[What is asked]
Print each of the following items back verbatim, with no changes.

[The input]

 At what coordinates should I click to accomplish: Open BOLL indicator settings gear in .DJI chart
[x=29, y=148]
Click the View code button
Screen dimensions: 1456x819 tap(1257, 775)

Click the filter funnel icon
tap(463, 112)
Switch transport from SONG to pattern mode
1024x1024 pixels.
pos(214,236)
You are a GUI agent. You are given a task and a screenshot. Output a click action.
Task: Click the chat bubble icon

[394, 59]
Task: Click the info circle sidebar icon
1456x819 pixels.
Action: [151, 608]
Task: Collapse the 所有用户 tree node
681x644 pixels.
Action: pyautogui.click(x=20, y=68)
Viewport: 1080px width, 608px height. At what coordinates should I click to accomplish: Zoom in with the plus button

[Written reply]
 At what coordinates should I click to accomplish: Open BOLL indicator settings gear in .DJI chart
[x=29, y=148]
Click the View code button
Screen dimensions: 1456x819 tap(1257, 775)

Click the filter funnel icon
tap(463, 112)
Switch transport from SONG to pattern mode
1024x1024 pixels.
pos(214,236)
You are a GUI agent. You are given a task and a screenshot. Output a click action.
Task: Click the chat bubble icon

[394, 59]
Task: Click the info circle sidebar icon
1456x819 pixels.
Action: [151, 608]
Task: Collapse the 所有用户 tree node
681x644 pixels.
Action: pyautogui.click(x=20, y=68)
Viewport: 1080px width, 608px height. At what coordinates should I click to accomplish: Zoom in with the plus button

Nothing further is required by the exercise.